• _Records to process_
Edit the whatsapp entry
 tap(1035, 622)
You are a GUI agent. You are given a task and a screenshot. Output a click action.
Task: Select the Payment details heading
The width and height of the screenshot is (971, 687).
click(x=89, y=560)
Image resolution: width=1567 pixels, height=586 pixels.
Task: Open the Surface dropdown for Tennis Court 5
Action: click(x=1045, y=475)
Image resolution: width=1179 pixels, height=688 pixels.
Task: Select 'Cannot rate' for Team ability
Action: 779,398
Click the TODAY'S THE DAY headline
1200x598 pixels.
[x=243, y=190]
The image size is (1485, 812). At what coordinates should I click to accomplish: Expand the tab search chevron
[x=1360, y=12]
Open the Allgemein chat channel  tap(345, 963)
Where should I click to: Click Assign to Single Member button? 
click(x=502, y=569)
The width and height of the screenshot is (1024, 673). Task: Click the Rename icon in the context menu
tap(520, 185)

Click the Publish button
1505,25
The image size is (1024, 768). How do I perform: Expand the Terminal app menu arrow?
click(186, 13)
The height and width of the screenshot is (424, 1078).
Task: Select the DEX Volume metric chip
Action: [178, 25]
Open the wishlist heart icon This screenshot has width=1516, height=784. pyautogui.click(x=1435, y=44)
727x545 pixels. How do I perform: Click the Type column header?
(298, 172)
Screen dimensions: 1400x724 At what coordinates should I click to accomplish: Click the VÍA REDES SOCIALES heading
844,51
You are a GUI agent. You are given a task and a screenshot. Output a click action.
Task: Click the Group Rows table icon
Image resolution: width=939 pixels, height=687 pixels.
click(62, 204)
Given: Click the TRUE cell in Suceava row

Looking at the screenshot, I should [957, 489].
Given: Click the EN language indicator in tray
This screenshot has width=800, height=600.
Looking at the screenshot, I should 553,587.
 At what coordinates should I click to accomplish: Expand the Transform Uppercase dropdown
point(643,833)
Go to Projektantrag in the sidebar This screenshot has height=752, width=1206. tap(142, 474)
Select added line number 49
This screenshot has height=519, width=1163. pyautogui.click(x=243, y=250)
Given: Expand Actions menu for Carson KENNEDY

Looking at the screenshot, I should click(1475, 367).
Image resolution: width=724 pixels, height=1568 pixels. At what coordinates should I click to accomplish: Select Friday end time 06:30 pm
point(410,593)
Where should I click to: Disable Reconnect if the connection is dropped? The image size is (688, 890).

• _Problem details_
Output the material above, all of it, exactly.

• _Task answer_
Edit the whatsapp entry
 tap(1035, 622)
You are a GUI agent. You are given a task and a screenshot. Output a click action.
Task: Select the Payment details heading
The width and height of the screenshot is (971, 687).
click(x=89, y=560)
Image resolution: width=1567 pixels, height=586 pixels.
Task: Open the Surface dropdown for Tennis Court 5
Action: click(x=1045, y=475)
Image resolution: width=1179 pixels, height=688 pixels.
Task: Select 'Cannot rate' for Team ability
Action: 779,398
Click the TODAY'S THE DAY headline
1200x598 pixels.
[x=243, y=190]
The image size is (1485, 812). At what coordinates should I click to accomplish: Expand the tab search chevron
[x=1360, y=12]
Open the Allgemein chat channel  tap(345, 963)
Where should I click to: Click Assign to Single Member button? 
click(x=502, y=569)
The width and height of the screenshot is (1024, 673). Task: Click the Rename icon in the context menu
tap(520, 185)

Click the Publish button
1505,25
The image size is (1024, 768). How do I perform: Expand the Terminal app menu arrow?
click(186, 13)
The height and width of the screenshot is (424, 1078).
Task: Select the DEX Volume metric chip
Action: [178, 25]
Open the wishlist heart icon This screenshot has width=1516, height=784. pyautogui.click(x=1435, y=44)
727x545 pixels. How do I perform: Click the Type column header?
(298, 172)
Screen dimensions: 1400x724 At what coordinates should I click to accomplish: Click the VÍA REDES SOCIALES heading
844,51
You are a GUI agent. You are given a task and a screenshot. Output a click action.
Task: Click the Group Rows table icon
Image resolution: width=939 pixels, height=687 pixels.
click(62, 204)
Given: Click the TRUE cell in Suceava row

Looking at the screenshot, I should [957, 489].
Given: Click the EN language indicator in tray
This screenshot has width=800, height=600.
Looking at the screenshot, I should 553,587.
 At what coordinates should I click to accomplish: Expand the Transform Uppercase dropdown
point(643,833)
Go to Projektantrag in the sidebar This screenshot has height=752, width=1206. tap(142, 474)
Select added line number 49
This screenshot has height=519, width=1163. pyautogui.click(x=243, y=250)
Given: Expand Actions menu for Carson KENNEDY

Looking at the screenshot, I should click(1475, 367).
Image resolution: width=724 pixels, height=1568 pixels. At what coordinates should I click to accomplish: Select Friday end time 06:30 pm
point(410,593)
Where should I click to: Disable Reconnect if the connection is dropped? The image size is (688, 890).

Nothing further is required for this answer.